Вино было красное и окрасило этим цветом мостовую узкой улицы в предместье Сент-Антуан [7], в Париже, где разбилась эта бочка с вином. Также окрасило оно много рук и лиц, босых ног и деревянных башмаков. Руки людей, пиливших дрова, оставили красные пятна на поленьях; у женщины, нянчившей ребенка, весь лоб был красный от той старой тряпки, которую она мочила в вине, а потом опять повязала себе на голову. Те, кто сосал деревянные клепки разбитой бочки, ходили точно тигры, вымазанные вокруг рта винной гущей, а один из них, шутник высокого роста, в грязном ночном колпаке, свесившемся длинным концом совсем на сторону, набрав грязных подонков на палец, вывел на стене: Кровь.
Недалеко было то время, когда и этому вину предстояло окрасить мостовую, обагряя собой многих.
И вот мрачное предместье Сент-Антуан, на минуту озарившееся случайным лучом света и радости, снова погрузилось в обычное состояние, и водворились в нем холод, грязь, болезни, невежество и нищета — могущественные приспешники, — но всех сильнее была нищета. Все эти люди побывали в ужаснейших переделках; их мололи и перемалывали на мельнице, но, конечно, не на той сказочной мельнице, из которой старые люди выходят молодыми; они дрогли у каждого угла, входили и выходили из каждой двери, выглядывали из всех окошек, трепетали на ветру под лохмотьями и грязным тряпьем. Та мельница, в которой они перемалывались, из молодых выделывала стариков. У малых ребят были старческие личики и угрюмые голоса, и на всех, в каждой заостренной черте и в каждой морщинке, была особая печать — печать голода. Он господствовал над всеми и над всем. Голод вылезал из окон высоких домов, развеваясь на палках и шестах в виде нищенских клочьев одежды; он затыкал стенные щели и оконные дыры пучками соломы, тряпья, деревянными чурками и бумагой. Голод повторялся в каждом куске скудного запаса дров, которые распиливались так скупо; он выглядывал из печных труб, из которых не валил дым, и из куч уличного мусора, в которых невозможно было отыскать никаких признаков съестного. Голод виднелся на полках булочной, в каждом куске маленьких хлебов самого плохого качества, и в колбасной лавке, где продавались сосиски из мяса дохлых собак. Голод потрясал своими иссохшими костями в железных жаровнях, где пеклись каштаны; он испарялся из каждой убогой миски, в которую накладывалась крошечная порция овощей, едва поджаренных в нескольких каплях оливкового масла.

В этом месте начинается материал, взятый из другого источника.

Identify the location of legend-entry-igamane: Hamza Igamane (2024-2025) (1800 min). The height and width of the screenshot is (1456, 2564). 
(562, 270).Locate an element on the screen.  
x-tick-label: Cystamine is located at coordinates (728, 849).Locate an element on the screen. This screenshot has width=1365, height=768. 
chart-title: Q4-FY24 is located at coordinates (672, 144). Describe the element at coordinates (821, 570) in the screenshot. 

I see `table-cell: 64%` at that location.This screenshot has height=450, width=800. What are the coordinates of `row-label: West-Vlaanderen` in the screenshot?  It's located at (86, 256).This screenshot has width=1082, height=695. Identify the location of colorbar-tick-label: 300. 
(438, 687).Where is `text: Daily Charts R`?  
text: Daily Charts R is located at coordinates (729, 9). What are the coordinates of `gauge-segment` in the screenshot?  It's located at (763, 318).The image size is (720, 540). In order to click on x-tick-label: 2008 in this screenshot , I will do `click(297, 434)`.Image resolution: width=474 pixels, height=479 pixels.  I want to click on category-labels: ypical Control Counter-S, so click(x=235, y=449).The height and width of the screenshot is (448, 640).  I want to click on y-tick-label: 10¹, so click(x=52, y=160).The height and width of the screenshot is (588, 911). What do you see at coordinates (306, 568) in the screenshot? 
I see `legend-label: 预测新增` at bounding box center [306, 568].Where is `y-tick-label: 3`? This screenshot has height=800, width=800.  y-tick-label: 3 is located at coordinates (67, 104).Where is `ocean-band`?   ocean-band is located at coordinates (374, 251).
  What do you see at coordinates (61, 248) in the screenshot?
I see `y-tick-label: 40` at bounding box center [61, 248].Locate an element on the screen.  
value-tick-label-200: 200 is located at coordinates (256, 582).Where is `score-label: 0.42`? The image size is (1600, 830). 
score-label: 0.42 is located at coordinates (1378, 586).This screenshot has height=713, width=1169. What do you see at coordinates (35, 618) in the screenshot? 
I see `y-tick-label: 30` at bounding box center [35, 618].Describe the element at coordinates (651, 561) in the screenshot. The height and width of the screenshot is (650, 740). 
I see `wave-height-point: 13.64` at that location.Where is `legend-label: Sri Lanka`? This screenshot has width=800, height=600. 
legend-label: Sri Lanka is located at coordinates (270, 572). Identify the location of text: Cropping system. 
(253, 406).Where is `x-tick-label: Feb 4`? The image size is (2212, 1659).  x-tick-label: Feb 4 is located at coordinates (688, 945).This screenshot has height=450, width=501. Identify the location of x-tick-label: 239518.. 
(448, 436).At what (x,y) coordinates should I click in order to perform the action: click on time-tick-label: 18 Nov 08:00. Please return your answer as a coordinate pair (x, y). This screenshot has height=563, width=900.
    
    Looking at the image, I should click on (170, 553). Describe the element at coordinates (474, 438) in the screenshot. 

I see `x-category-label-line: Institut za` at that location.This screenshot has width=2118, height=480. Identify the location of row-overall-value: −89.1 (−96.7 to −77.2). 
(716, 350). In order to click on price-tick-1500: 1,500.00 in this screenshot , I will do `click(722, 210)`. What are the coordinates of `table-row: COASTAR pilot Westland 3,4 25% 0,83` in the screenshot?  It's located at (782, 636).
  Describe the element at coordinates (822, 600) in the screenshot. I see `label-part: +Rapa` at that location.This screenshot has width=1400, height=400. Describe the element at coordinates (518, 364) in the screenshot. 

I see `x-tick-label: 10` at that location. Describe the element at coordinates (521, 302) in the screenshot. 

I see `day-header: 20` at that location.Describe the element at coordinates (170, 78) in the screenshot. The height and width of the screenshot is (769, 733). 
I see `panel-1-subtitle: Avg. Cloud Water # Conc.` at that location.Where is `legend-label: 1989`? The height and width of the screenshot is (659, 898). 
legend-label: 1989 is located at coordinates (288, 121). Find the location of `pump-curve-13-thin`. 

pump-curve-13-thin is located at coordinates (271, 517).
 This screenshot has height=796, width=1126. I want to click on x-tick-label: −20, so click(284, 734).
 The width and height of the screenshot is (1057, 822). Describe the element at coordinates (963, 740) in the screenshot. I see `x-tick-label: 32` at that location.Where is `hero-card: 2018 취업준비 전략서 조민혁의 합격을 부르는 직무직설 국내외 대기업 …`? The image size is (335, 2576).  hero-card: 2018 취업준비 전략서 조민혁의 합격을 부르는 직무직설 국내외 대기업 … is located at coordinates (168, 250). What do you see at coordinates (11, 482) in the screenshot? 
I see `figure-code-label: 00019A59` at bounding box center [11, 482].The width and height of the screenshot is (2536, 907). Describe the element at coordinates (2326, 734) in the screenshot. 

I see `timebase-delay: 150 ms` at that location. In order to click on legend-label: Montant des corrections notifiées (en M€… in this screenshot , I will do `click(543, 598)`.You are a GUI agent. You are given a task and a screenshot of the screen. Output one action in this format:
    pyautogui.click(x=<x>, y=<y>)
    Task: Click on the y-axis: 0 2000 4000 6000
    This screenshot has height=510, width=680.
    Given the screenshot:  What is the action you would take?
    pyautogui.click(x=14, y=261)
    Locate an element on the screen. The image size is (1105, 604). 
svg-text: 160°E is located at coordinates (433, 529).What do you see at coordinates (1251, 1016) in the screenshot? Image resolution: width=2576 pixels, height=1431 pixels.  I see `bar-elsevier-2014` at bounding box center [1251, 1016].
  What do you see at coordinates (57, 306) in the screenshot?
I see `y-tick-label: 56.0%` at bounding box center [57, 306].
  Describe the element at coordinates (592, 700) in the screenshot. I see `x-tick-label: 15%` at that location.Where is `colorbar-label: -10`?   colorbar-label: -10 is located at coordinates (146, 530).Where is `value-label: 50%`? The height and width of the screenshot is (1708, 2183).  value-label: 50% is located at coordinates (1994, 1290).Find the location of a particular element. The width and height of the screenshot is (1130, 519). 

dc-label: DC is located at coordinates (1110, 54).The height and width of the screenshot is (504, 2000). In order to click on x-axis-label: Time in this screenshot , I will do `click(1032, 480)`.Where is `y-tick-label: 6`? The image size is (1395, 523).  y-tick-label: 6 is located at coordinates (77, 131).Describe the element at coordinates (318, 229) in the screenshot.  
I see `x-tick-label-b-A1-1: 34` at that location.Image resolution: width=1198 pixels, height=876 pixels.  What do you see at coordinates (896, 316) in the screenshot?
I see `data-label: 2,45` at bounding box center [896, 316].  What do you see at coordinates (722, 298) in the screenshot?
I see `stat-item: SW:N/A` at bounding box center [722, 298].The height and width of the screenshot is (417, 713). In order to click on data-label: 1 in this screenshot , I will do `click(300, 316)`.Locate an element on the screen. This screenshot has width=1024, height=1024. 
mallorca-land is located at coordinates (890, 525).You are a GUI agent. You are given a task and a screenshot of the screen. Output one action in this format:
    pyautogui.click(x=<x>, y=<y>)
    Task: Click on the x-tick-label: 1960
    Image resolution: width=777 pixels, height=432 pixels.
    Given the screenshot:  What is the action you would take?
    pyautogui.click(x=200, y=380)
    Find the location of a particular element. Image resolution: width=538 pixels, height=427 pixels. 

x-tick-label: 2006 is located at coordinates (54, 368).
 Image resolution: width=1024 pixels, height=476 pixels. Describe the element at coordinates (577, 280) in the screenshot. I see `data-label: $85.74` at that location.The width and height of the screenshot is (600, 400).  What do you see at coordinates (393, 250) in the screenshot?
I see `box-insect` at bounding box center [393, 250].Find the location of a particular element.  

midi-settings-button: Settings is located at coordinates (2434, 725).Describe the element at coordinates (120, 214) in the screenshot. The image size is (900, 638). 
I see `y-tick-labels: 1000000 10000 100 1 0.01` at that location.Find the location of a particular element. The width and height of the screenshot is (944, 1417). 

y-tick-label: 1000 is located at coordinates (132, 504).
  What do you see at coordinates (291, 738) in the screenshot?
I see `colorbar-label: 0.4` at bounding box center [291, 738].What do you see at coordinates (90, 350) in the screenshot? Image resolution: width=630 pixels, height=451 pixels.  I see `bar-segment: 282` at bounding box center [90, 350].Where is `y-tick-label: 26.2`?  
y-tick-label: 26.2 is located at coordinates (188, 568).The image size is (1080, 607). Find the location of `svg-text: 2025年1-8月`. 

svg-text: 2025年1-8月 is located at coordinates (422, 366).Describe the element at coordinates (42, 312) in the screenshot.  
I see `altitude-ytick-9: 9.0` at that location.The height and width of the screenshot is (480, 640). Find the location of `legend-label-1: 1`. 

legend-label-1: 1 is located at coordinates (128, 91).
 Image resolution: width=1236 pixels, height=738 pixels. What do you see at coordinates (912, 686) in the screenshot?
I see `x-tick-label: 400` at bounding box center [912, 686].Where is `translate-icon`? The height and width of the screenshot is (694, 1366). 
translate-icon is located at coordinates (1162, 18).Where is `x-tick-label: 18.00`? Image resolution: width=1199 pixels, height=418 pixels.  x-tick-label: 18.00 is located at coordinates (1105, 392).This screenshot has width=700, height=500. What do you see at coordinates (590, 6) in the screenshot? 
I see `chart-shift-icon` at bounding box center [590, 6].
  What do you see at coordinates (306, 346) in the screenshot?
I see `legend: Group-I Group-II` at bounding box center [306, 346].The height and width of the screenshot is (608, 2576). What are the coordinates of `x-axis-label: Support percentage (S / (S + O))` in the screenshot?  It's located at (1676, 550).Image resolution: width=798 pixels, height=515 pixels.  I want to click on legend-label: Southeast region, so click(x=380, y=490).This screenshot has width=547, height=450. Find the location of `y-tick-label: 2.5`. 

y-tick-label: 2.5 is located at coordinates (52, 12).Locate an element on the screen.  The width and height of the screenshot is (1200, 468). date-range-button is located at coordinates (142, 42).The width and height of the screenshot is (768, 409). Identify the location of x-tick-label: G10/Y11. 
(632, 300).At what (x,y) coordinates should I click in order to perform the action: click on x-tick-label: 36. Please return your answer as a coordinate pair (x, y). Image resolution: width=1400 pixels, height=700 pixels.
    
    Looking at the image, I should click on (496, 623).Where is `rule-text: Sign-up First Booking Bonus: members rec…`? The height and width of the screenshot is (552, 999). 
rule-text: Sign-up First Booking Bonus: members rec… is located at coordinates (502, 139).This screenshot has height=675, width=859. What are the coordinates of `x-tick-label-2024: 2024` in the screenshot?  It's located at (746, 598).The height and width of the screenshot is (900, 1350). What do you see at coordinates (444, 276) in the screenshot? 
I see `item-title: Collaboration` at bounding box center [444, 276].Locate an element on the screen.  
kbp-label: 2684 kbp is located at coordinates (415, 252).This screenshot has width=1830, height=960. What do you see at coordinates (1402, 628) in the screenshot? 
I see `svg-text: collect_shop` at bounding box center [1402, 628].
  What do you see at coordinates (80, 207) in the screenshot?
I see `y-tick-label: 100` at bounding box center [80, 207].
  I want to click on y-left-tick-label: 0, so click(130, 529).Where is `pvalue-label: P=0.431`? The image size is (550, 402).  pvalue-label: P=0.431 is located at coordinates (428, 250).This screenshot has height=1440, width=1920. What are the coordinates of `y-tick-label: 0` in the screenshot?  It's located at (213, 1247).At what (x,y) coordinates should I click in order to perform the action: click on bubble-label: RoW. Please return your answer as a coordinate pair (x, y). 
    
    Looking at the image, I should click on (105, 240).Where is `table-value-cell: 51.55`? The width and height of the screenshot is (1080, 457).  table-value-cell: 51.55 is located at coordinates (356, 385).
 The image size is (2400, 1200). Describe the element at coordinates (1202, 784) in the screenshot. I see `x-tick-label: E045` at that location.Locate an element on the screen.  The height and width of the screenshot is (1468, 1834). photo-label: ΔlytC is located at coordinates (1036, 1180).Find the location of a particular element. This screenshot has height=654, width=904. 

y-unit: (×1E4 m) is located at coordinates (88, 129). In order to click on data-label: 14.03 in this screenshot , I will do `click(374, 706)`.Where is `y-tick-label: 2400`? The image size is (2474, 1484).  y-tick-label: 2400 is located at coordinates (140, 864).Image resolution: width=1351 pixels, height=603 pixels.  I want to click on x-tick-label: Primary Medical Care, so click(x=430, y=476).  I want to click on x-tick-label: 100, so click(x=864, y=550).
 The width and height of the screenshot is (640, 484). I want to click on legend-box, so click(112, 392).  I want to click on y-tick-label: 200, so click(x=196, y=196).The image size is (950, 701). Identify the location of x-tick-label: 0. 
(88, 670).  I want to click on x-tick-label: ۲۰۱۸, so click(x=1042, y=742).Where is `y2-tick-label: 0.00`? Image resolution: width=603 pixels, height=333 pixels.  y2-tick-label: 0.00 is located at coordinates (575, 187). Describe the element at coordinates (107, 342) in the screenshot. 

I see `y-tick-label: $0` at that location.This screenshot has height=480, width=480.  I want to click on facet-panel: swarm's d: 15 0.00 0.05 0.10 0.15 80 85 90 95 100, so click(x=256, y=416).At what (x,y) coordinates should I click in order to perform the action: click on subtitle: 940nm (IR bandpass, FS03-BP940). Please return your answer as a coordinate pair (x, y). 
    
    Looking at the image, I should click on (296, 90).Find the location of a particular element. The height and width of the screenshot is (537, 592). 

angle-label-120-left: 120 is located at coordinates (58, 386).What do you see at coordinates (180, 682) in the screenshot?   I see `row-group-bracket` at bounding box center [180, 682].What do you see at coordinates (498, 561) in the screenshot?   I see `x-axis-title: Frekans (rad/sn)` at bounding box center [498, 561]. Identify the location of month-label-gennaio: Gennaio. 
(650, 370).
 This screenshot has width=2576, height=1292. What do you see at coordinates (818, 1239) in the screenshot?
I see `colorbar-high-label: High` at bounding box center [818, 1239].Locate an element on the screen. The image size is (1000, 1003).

Окружающая обстановка ничем не противоречила этому впечатлению всеобщего голода. Улица была узкая, извилистая, грязная, вонючая; разветвлялась она на несколько точно таких же улиц, и все население ходило в лохмотьях и ночных колпаках, и всюду стоял запах лохмотьев и ночных колпаков, и на всем лежала печать изнурения и страдания. Люди имели вид загнанный и зверский, но в них все-таки проглядывало смутное сознание того, что когда-нибудь можно и огрызнуться. Как ни были они измучены и принижены, среди них не было недостатка в таких, глаза которых горели внутренним огнем; их плотно сжатые побелевшие губы изобличали силу того, о чем они умалчивали; их брови хмурились и лбы морщились наподобие висельных веревок, насчет которых они еще были в недоумении: быть ли им самим повешенными или приниматься вешать других.